In a past article (click here), I went over how small frequent meals won't increase your metabolism when calorie intake is the same. The overall calorie consumption is the primary factor when it comes to boosting metabolism. This week I will debunk the myth that fasting causes your metabolism to slow down. I know at one time or another we have all had someone tell us this: “If you stop eating, your body will go into starvation mode and store fat to conserve energy.” But for most people, this couldn’t be further from the truth.
It is important to realize that fasting (16+hrs), just like exercise, triggers a stress response. All of our bodies require energy to function. We obtain this energy through the food we eat, and we save this energy by storing it in our liver, fat and muscle cells. When our body goes a brief period without food (24 to 72 hours), it will activate an acute stress response. The lack of food triggers a release of stress hormones that help break down our fat cells to release fat into the blood for energy.
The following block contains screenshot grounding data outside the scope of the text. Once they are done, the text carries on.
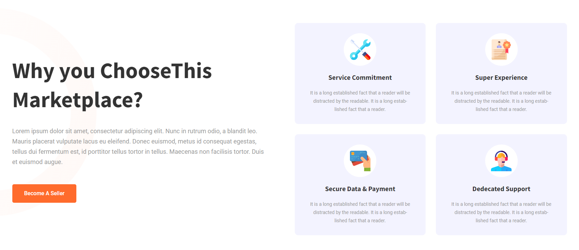Image resolution: width=579 pixels, height=250 pixels.
Task: Select the Super Experience title
Action: point(501,78)
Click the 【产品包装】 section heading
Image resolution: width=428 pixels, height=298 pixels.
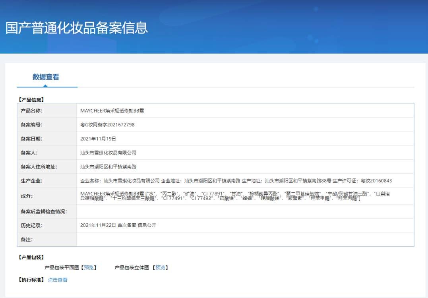[x=31, y=257]
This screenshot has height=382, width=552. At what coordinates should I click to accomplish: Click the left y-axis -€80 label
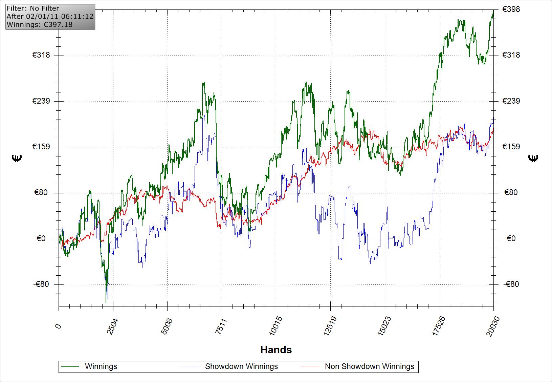[x=41, y=284]
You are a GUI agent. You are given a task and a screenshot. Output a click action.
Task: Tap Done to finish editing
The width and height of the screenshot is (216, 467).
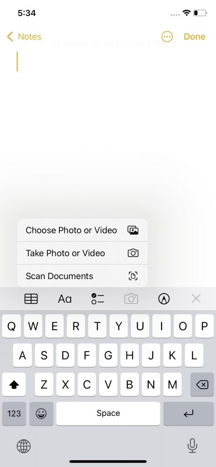coord(195,36)
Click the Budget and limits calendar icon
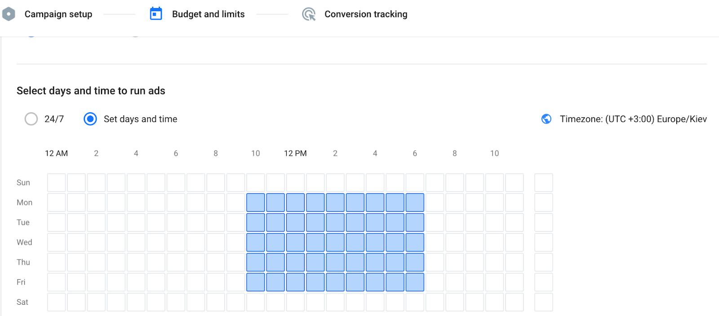Viewport: 719px width, 316px height. coord(156,14)
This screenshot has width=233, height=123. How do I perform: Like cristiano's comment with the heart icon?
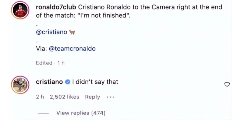227,84
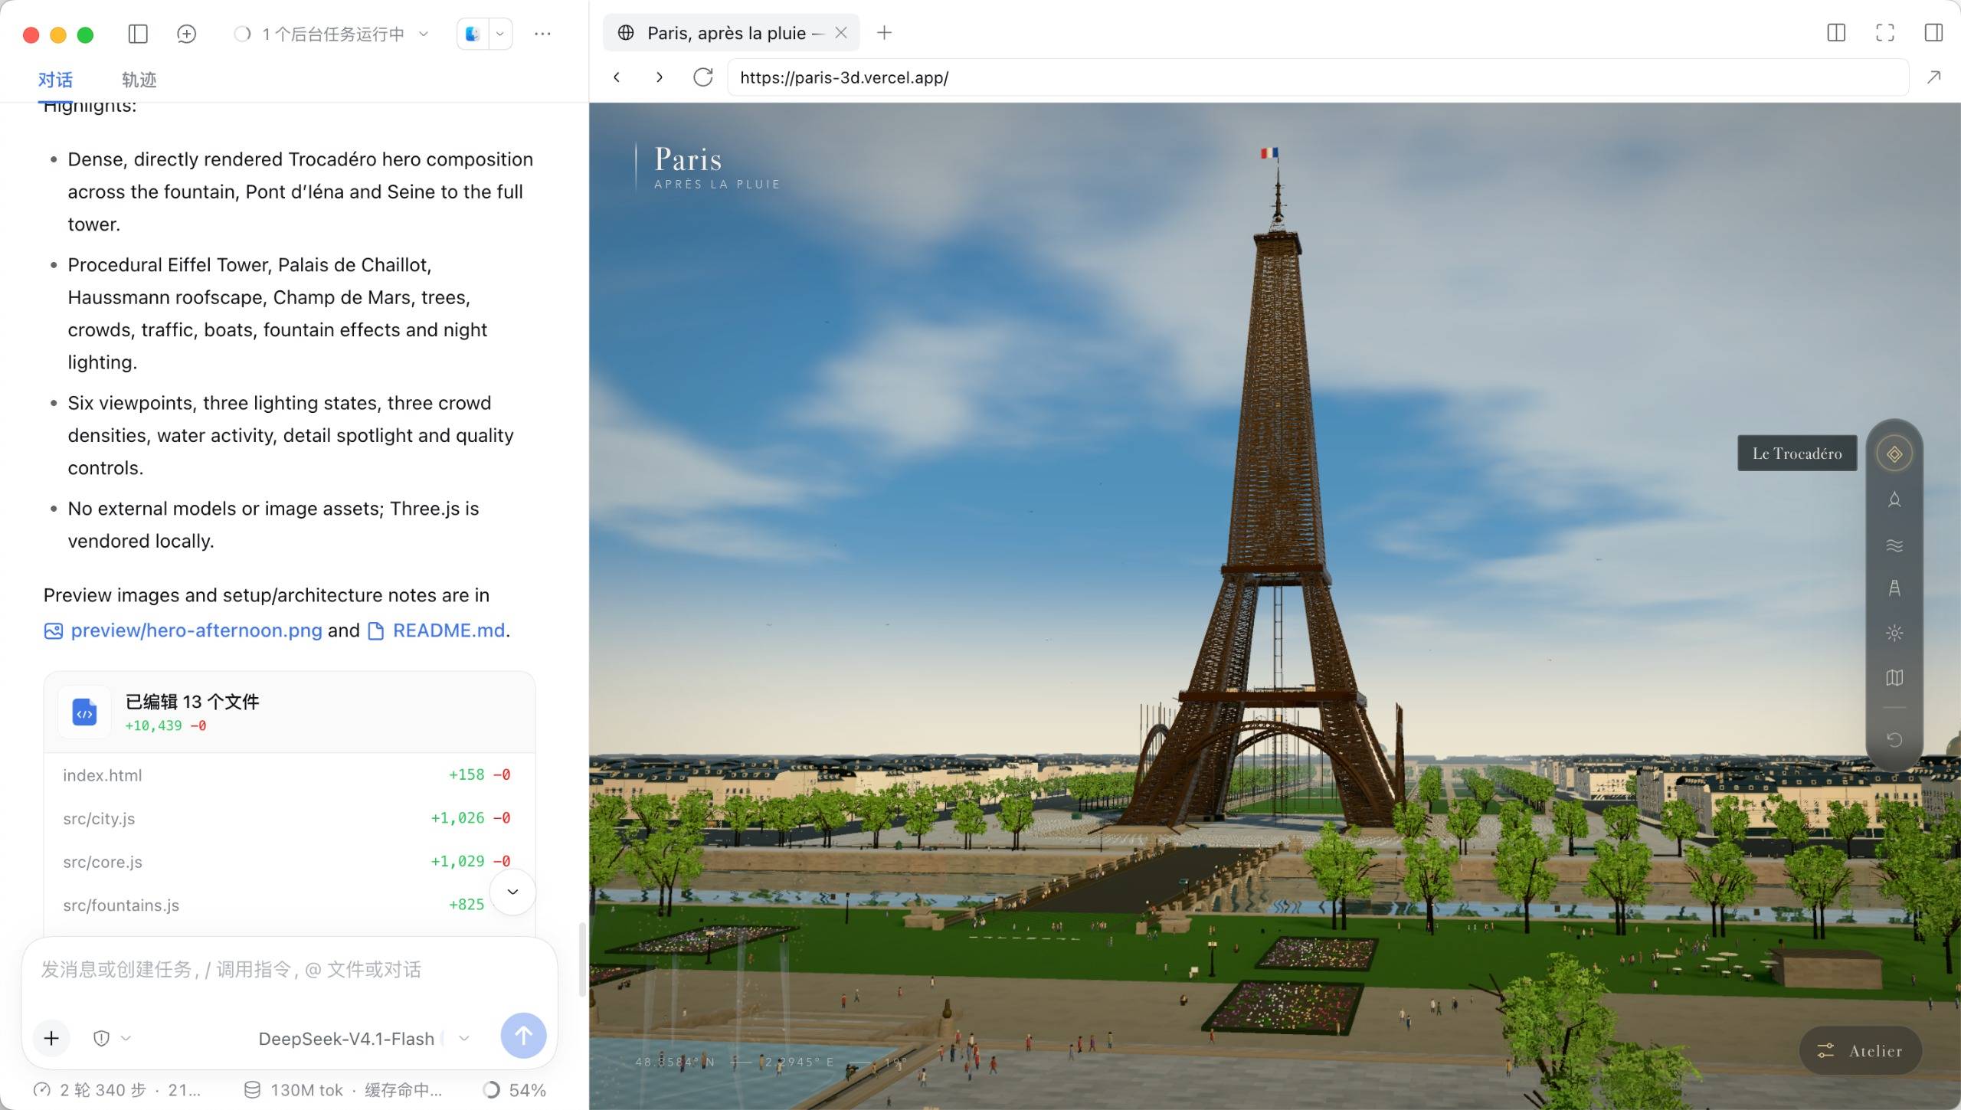
Task: Open the Atelier settings button
Action: [x=1861, y=1051]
Remember, hormones, organs and cellular function require a tremendous amount of energy to function. So, your body must find a way to supply power if it is not receiving any in the form of food or liquids.
One of the primary stress hormones is norepinephrine (noradrenaline). Generally speaking, it triggers fat loss by stimulating hormone-sensitive lipase (HSL). When HSL stimulates, it breaks down triglycerides (fat cells) and releases it into the blood as fatty acids for energy (lipolysis). Also, norepinephrine has been shown to turn your white fat into brown fat by creating more mitochondria in the fat cell. By having more mitochondria in the cell, it allows the cell to be more efficient and generate more energy. The body does this so that you can adapt to the stress of fasting. The mitochondria dense fat cell can now create more power than before. This increase in energy production allows you to go without food longer. So, not only does fasting increase your metabolism, but it also makes your body more efficient at using energy.
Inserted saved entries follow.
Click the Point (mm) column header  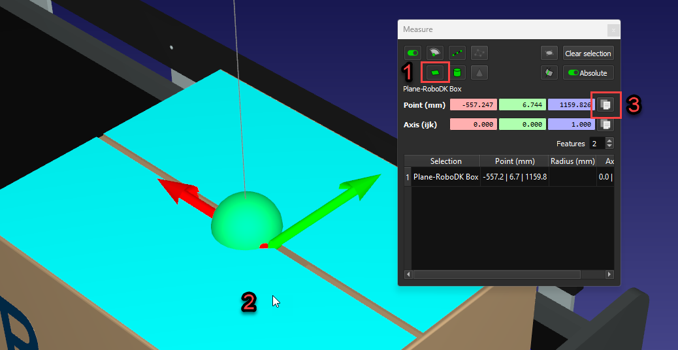click(x=514, y=161)
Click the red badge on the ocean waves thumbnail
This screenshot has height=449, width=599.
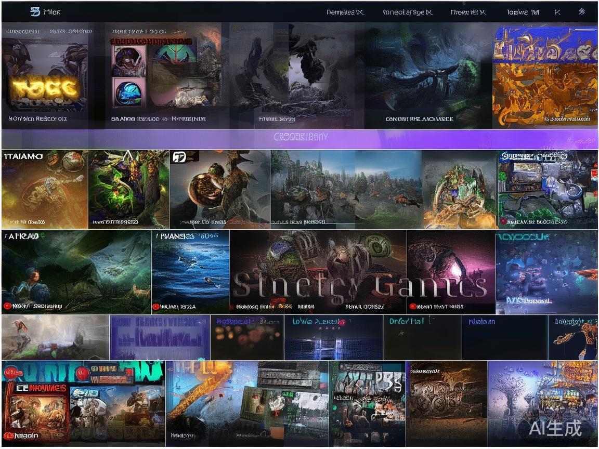(x=156, y=307)
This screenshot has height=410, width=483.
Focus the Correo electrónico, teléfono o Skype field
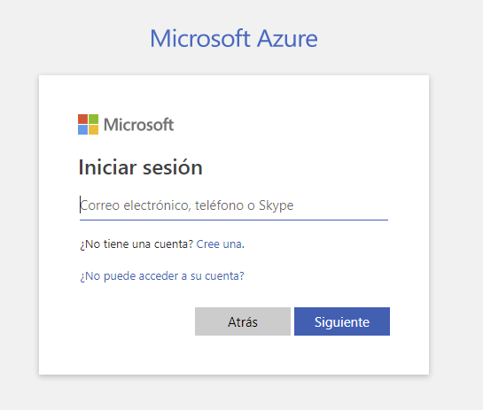coord(234,205)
A study done by the American Journal of Clinical Nutrition found that individuals who fasted for 84 hours increased their resting energy expenditure significantly from the first day to the last day. (1) The scientists believe the increase in metabolism was due to the fight or flight response that I mentioned above (1). In the study, the subjects had a decrease in blood glucose levels and an increase in norepinephrine levels which proves fasting doesn't trigger fat storage. Another study done on 11 male subjects who fasted for 48 hours found the same results: "Starvation led to considerable alterations in basal metabolism including a significant increase in resting metabolic rate."(2) Pretty cool, right? Unfortatenely, the majority of people are missing out on the benefits of fasting. In fact, most have never gone through a whole day without food. So, I challenge you to reverse the trend and give fasting a try. Use the guide below to get started.
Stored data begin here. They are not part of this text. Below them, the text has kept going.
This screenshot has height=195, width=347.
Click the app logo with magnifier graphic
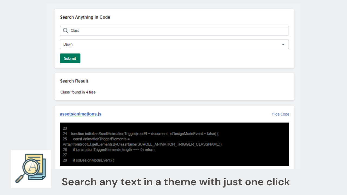coord(31,169)
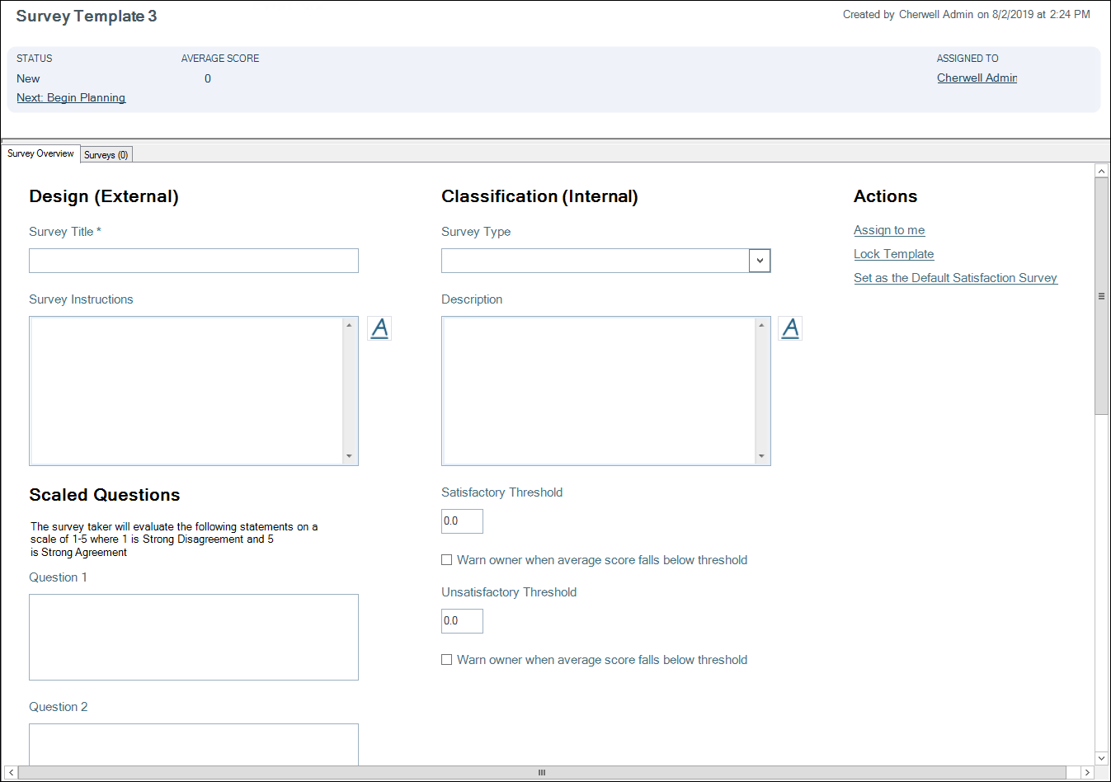Screen dimensions: 1111x782
Task: Set as the Default Satisfaction Survey
Action: click(x=955, y=278)
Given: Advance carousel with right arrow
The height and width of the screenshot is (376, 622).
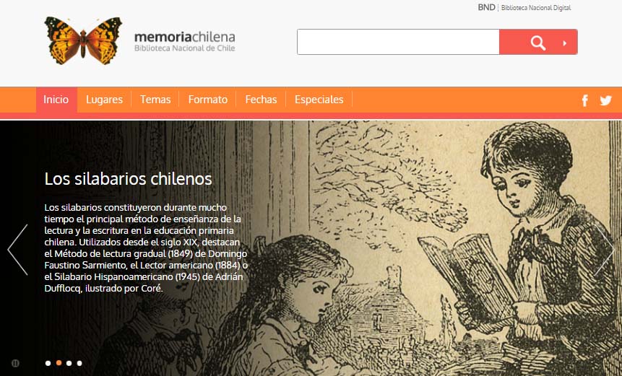Looking at the screenshot, I should [604, 250].
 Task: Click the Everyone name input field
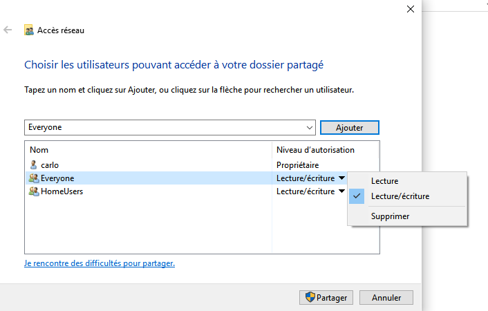(x=164, y=127)
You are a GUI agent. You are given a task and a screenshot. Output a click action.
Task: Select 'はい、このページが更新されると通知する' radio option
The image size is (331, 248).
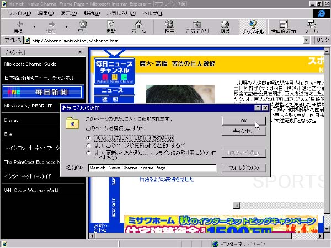tap(88, 145)
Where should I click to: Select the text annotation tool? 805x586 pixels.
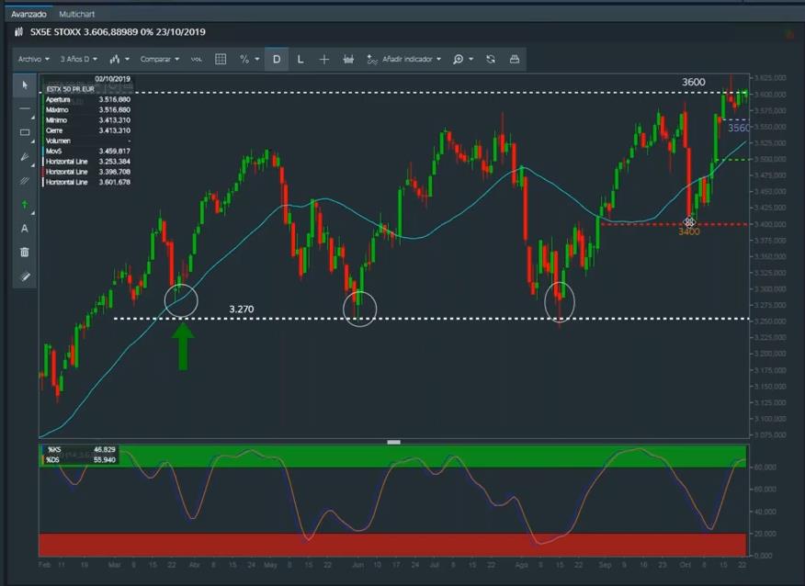25,228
- Consume 0 calories for an extended period of time
- Start by consuming only coffee, water, tea but eventually just do water
- Start at 16 hours and work your way up to 72 hours
- Increase your fast by 8 hours per week or month
- Most fasts last 1 to 7 days
- Intermittent fasting lasts 16 to 24 hours
- The longest fast ever was 382 days (1)
- Fasting has been a common practice in humans for thousands of years
- Zauner C, Schneeweiss B, Kranz A, Madl C, Ratheiser K, Kramer L, Roth E, Schneider B, Lenz K. Resting energy expenditure in short-term starvation is increased as a result of an increase in serum norepinephrine. Am J Clin Nutr. 2000 Jun;71(6):1511-5. PubMed PMID: 10837292.
- Mansell PI, Fellows IW, Macdonald IA. Enhanced thermogenic response to epinephrine after 48-h starvation in humans. Am J Physiol. 1990 Jan;258(1 Pt 2):R87-93. PubMed PMID: 2405717.